═════ Data listing

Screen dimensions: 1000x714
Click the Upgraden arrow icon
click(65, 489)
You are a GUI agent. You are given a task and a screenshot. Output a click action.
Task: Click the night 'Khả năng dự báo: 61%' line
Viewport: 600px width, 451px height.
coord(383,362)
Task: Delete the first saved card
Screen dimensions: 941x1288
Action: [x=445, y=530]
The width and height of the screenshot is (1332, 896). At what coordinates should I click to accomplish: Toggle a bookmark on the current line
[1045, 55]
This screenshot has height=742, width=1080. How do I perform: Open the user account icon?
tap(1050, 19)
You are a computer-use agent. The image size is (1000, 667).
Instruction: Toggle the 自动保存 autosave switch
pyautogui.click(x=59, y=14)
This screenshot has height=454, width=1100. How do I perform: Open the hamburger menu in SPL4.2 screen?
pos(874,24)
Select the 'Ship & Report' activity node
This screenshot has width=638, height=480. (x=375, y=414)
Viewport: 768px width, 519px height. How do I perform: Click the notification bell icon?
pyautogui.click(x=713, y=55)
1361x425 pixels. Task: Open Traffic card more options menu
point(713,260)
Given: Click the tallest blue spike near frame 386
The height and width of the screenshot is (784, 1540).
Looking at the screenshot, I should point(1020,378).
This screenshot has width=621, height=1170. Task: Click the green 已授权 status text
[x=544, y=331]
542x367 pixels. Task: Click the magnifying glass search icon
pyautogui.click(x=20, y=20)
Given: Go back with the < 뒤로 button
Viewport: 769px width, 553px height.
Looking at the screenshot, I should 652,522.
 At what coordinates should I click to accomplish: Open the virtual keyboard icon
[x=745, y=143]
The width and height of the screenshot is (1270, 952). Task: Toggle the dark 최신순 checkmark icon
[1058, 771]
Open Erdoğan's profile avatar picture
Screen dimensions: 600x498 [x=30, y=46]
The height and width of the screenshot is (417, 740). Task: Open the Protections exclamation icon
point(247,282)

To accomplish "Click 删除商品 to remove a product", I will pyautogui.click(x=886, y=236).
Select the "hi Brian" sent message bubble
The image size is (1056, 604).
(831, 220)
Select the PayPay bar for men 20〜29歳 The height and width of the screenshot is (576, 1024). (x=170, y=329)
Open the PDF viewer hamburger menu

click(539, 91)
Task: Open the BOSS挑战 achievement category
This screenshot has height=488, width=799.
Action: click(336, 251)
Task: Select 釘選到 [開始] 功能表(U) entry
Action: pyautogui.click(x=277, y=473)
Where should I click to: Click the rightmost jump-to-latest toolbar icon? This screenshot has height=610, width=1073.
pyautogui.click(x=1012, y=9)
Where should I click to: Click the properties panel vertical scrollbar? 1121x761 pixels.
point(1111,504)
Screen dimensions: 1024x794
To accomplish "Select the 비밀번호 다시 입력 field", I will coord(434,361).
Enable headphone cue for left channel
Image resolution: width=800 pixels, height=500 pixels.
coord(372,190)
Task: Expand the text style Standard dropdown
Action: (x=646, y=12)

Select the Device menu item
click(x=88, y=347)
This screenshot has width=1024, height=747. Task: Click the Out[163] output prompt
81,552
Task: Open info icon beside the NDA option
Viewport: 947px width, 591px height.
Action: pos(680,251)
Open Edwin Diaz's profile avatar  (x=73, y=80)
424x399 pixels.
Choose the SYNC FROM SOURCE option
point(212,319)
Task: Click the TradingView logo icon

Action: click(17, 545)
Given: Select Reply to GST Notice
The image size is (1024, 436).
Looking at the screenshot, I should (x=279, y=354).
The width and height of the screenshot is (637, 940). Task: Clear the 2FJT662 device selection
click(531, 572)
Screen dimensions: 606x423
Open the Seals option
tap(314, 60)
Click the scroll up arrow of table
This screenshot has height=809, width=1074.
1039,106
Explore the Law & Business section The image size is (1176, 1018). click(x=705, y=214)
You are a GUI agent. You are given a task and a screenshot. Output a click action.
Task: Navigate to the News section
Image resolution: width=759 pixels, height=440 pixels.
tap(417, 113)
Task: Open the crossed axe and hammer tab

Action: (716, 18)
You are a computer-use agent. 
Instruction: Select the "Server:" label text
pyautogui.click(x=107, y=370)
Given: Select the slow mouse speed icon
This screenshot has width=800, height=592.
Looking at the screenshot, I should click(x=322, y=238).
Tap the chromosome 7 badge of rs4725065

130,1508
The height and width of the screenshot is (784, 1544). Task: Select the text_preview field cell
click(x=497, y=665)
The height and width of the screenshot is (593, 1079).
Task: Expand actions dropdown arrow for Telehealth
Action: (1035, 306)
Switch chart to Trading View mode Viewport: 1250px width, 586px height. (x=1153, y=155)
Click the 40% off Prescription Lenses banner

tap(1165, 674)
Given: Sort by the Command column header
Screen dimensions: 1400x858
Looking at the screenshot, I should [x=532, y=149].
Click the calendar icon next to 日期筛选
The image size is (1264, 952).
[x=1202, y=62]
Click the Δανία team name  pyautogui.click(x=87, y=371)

══════════

What you should do. Provide an exact reproduction of all the entries shown above.

Response.
Screen dimensions: 1000x714
Click the Upgraden arrow icon
click(65, 489)
You are a GUI agent. You are given a task and a screenshot. Output a click action.
Task: Click the night 'Khả năng dự báo: 61%' line
Viewport: 600px width, 451px height.
coord(383,362)
Task: Delete the first saved card
Screen dimensions: 941x1288
Action: [x=445, y=530]
The width and height of the screenshot is (1332, 896). At what coordinates should I click to accomplish: Toggle a bookmark on the current line
[1045, 55]
This screenshot has height=742, width=1080. How do I perform: Open the user account icon?
tap(1050, 19)
You are a computer-use agent. The image size is (1000, 667).
Instruction: Toggle the 自动保存 autosave switch
pyautogui.click(x=59, y=14)
This screenshot has height=454, width=1100. How do I perform: Open the hamburger menu in SPL4.2 screen?
pos(874,24)
Select the 'Ship & Report' activity node
This screenshot has width=638, height=480. (x=375, y=414)
Viewport: 768px width, 519px height. How do I perform: Click the notification bell icon?
pyautogui.click(x=713, y=55)
1361x425 pixels. Task: Open Traffic card more options menu
point(713,260)
Given: Click the tallest blue spike near frame 386
The height and width of the screenshot is (784, 1540).
Looking at the screenshot, I should point(1020,378).
This screenshot has width=621, height=1170. Task: Click the green 已授权 status text
[x=544, y=331]
542x367 pixels. Task: Click the magnifying glass search icon
pyautogui.click(x=20, y=20)
Given: Go back with the < 뒤로 button
Viewport: 769px width, 553px height.
Looking at the screenshot, I should 652,522.
 At what coordinates should I click to accomplish: Open the virtual keyboard icon
[x=745, y=143]
The width and height of the screenshot is (1270, 952). Task: Toggle the dark 최신순 checkmark icon
[1058, 771]
Open Erdoğan's profile avatar picture
Screen dimensions: 600x498 [x=30, y=46]
The height and width of the screenshot is (417, 740). Task: Open the Protections exclamation icon
point(247,282)

To accomplish "Click 删除商品 to remove a product", I will pyautogui.click(x=886, y=236).
Select the "hi Brian" sent message bubble
The image size is (1056, 604).
(831, 220)
Select the PayPay bar for men 20〜29歳 The height and width of the screenshot is (576, 1024). (x=170, y=329)
Open the PDF viewer hamburger menu

click(539, 91)
Task: Open the BOSS挑战 achievement category
This screenshot has height=488, width=799.
Action: click(336, 251)
Task: Select 釘選到 [開始] 功能表(U) entry
Action: pyautogui.click(x=277, y=473)
Where should I click to: Click the rightmost jump-to-latest toolbar icon? This screenshot has height=610, width=1073.
pyautogui.click(x=1012, y=9)
Where should I click to: Click the properties panel vertical scrollbar? 1121x761 pixels.
point(1111,504)
Screen dimensions: 1024x794
To accomplish "Select the 비밀번호 다시 입력 field", I will coord(434,361).
Enable headphone cue for left channel
Image resolution: width=800 pixels, height=500 pixels.
coord(372,190)
Task: Expand the text style Standard dropdown
Action: (x=646, y=12)

Select the Device menu item
click(x=88, y=347)
This screenshot has width=1024, height=747. Task: Click the Out[163] output prompt
81,552
Task: Open info icon beside the NDA option
Viewport: 947px width, 591px height.
Action: pos(680,251)
Open Edwin Diaz's profile avatar  (x=73, y=80)
424x399 pixels.
Choose the SYNC FROM SOURCE option
point(212,319)
Task: Click the TradingView logo icon

Action: click(17, 545)
Given: Select Reply to GST Notice
The image size is (1024, 436).
Looking at the screenshot, I should (x=279, y=354).
The width and height of the screenshot is (637, 940). Task: Clear the 2FJT662 device selection
click(531, 572)
Screen dimensions: 606x423
Open the Seals option
tap(314, 60)
Click the scroll up arrow of table
This screenshot has height=809, width=1074.
1039,106
Explore the Law & Business section The image size is (1176, 1018). click(x=705, y=214)
You are a GUI agent. You are given a task and a screenshot. Output a click action.
Task: Navigate to the News section
Image resolution: width=759 pixels, height=440 pixels.
tap(417, 113)
Task: Open the crossed axe and hammer tab

Action: (716, 18)
You are a computer-use agent. 
Instruction: Select the "Server:" label text
pyautogui.click(x=107, y=370)
Given: Select the slow mouse speed icon
This screenshot has width=800, height=592.
Looking at the screenshot, I should click(x=322, y=238).
Tap the chromosome 7 badge of rs4725065

130,1508
The height and width of the screenshot is (784, 1544). Task: Select the text_preview field cell
click(x=497, y=665)
The height and width of the screenshot is (593, 1079).
Task: Expand actions dropdown arrow for Telehealth
Action: (1035, 306)
Switch chart to Trading View mode Viewport: 1250px width, 586px height. (x=1153, y=155)
Click the 40% off Prescription Lenses banner

tap(1165, 674)
Given: Sort by the Command column header
Screen dimensions: 1400x858
Looking at the screenshot, I should [x=532, y=149].
Click the calendar icon next to 日期筛选
The image size is (1264, 952).
[x=1202, y=62]
Click the Δανία team name  pyautogui.click(x=87, y=371)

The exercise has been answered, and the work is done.